主がサムエルに伝えたことは、「エリの家」に対する厳しい裁きについてでした(11-12)。それは、エリが「自分の息子たちが、みずからのろいを招くようなことをしているのを知りながら、彼らを戒めなかった」からです。このため、「エリの家」は、「永遠に」裁かれることとなったのです。これは、イスラエル人にとって両耳が鳴るほどのバッドニュースでした。ですから、朝になった時、サムエルは、これをエリに伝えるのを恐れました。私たちが主の語りかけを聞くためには、サムエルのように心を開き、主に耳を傾けることが大切です。主の前に静まって、心を空っぽにして、「主よ。お話ください。しもべは聞いております」と聞く姿勢が大切なのです。
私たちは、自分が聞きたいこと、願うことについてだけ聞こうとしていないでしょうか。自分の思い、自分の願いを持ったままでは、主からの語りかけを聞くことは出来ません。主の語りかけを聞く姿勢が出来ていないなら、祈っても、聖書を読んでも、主からの語りかけを聞くことが出来ないのです。自分の思いや願いを全て主に明け渡し、主が語られる通りをそのまま聞く姿勢が大切です。たとえ、聞きたくないことでも、知りたくないことでも、聞かなければなりません。サムエルが主から聞いたメッセージは、良い知らせではなく、自分の恩師エリの家に対する主の裁きでした。それでも、サムエルは、主が語られることをそのまま受け入れました。

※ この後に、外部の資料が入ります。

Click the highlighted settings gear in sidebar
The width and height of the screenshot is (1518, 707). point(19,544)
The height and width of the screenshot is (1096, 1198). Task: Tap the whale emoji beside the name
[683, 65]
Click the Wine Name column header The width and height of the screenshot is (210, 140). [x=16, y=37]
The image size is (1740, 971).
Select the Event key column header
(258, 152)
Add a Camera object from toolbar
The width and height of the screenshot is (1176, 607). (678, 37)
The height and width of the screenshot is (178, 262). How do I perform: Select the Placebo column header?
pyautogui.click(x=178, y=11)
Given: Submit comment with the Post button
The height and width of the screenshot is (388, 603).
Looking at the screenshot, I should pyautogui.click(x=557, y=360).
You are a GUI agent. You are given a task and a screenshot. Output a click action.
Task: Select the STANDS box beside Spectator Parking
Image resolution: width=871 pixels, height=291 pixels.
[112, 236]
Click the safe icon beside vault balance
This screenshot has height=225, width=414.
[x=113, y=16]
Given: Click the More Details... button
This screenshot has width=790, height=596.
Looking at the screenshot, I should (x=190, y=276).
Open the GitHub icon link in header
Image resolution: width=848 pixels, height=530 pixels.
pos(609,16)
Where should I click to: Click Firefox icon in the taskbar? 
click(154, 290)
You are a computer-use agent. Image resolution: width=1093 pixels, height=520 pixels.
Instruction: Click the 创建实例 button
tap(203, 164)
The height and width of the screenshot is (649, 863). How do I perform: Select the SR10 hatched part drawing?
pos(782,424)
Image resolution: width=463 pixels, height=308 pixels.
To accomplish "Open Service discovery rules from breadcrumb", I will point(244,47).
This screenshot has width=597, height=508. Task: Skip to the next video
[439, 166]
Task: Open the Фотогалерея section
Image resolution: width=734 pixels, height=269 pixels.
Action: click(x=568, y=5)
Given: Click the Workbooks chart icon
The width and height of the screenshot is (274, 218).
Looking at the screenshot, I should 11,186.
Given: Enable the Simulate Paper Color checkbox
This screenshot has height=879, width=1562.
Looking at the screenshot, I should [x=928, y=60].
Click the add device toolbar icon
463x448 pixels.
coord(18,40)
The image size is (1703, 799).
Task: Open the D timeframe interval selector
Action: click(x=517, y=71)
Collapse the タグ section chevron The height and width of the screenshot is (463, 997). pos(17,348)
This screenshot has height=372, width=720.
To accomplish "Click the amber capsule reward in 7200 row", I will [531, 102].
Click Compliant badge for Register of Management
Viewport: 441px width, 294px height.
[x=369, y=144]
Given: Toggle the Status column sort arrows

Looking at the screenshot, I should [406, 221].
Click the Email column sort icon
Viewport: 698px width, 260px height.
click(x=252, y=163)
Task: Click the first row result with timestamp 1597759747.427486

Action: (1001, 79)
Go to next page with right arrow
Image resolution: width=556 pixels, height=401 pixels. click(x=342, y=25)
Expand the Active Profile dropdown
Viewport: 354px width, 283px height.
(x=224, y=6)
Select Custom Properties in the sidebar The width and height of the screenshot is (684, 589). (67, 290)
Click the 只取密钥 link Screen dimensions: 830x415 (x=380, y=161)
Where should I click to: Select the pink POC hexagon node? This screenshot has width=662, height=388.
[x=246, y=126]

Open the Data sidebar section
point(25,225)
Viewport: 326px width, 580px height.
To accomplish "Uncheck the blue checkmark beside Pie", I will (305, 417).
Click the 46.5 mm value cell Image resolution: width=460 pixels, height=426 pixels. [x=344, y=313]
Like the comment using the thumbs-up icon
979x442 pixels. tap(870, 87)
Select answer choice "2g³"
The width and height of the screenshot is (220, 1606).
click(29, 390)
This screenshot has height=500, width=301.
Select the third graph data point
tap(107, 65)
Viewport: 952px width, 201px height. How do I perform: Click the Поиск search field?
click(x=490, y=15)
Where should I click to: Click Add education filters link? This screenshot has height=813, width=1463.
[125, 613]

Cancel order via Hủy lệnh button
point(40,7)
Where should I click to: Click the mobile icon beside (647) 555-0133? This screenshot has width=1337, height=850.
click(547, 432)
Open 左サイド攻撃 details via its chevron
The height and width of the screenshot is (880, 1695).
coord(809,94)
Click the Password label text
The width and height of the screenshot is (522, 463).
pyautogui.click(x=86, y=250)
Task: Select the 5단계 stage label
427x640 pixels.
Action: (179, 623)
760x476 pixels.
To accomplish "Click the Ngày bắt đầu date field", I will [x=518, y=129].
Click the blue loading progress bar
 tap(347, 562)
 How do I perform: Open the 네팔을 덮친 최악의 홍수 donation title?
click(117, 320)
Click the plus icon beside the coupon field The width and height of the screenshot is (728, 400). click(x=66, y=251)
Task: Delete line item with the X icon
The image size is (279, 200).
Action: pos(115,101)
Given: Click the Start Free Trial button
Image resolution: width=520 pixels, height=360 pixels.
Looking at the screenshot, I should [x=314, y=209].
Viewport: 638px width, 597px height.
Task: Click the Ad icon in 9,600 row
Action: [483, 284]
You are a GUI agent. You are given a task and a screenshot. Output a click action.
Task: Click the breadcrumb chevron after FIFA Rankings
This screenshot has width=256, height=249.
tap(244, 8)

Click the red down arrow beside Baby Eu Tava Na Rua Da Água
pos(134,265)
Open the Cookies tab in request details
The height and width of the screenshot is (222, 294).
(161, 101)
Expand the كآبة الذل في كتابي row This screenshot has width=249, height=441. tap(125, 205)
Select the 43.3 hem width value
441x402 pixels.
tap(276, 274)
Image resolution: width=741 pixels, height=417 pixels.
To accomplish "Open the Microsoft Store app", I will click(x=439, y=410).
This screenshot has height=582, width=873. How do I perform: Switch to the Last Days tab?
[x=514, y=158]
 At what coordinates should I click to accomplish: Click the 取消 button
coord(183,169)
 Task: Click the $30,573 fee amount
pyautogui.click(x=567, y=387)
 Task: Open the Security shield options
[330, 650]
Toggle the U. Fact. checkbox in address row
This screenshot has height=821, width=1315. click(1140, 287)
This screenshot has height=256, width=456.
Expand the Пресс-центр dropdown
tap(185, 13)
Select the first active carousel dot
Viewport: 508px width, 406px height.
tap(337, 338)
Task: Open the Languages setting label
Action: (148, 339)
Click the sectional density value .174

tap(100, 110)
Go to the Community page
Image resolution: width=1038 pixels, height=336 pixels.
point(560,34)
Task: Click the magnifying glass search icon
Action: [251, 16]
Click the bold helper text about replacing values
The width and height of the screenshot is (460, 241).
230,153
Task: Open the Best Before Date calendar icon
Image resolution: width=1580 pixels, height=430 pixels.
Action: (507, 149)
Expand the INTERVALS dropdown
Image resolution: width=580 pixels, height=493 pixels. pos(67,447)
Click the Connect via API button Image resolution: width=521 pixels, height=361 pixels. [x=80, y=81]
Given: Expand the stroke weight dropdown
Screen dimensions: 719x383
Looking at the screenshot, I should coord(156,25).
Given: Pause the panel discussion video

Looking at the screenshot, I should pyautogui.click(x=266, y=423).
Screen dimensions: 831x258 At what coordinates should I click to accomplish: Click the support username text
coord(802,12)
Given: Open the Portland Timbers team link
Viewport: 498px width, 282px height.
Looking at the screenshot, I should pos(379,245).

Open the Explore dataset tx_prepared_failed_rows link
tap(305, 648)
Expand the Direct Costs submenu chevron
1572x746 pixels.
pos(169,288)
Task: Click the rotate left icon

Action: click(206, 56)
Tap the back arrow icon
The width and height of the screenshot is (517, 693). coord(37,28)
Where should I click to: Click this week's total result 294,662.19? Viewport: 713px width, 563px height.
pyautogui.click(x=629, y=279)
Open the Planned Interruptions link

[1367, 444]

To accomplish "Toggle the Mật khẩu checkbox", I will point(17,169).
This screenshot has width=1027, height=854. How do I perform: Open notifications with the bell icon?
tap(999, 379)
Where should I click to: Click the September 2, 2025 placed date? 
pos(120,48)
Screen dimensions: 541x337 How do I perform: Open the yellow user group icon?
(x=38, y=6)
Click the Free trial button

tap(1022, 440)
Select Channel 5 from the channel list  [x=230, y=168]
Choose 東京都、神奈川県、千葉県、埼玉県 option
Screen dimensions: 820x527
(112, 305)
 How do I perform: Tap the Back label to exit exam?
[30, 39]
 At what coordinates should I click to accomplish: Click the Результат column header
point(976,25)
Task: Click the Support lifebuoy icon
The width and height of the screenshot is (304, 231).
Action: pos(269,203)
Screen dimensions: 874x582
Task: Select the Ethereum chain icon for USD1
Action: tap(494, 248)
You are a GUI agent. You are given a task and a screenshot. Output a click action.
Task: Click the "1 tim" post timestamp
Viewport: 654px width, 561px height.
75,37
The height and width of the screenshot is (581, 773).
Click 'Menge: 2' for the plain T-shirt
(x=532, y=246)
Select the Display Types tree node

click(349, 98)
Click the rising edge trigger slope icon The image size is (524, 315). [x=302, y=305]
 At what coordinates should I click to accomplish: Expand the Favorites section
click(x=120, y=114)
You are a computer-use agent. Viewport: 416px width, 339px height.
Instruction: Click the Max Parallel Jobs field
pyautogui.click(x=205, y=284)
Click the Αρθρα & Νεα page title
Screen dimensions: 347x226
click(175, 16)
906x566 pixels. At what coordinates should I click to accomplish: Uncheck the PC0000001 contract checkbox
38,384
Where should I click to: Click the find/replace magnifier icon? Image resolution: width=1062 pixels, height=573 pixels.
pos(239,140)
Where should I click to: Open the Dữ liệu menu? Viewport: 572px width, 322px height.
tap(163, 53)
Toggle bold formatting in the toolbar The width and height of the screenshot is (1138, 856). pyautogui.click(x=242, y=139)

イエスは、弟子たちに「聞く耳のある者は聞きなさい」(マコ4:9,23)と語られました。それは、「どのようなことであっても、主が語られることを受け入れます」という姿勢です。たとえそれが自分にとって痛いこと、都合の悪いことであっても、主が語られることを受け止めていく姿勢を持たなければなりません。主の語りかけを待ち望むことが大切です。
3:19には「サムエルは成長した。主は彼とともにおられ、彼のことばを一つも地に落とされなかった」とあります。サムエルは成長し、主がサムエルと共におられたので、主がサムエルを通して民に告げたことで実現しなかったことは一つもありませんでした。「こうして全イスラエルは、ダンからベエル・シェバまで、サムエルが主の預言者に任じられたことを知った」のでした。イスラエルの北から南まで全ての人々が、サムエルを「預言者」と認めました。私たちも、主の臨在を慕い求め、主の御声を聞く者となりましょう。サムエルは、主の臨在の中で、主の御声を聞きました。主の臨在の中で、主は、私たちに直接語りかけて下さいます。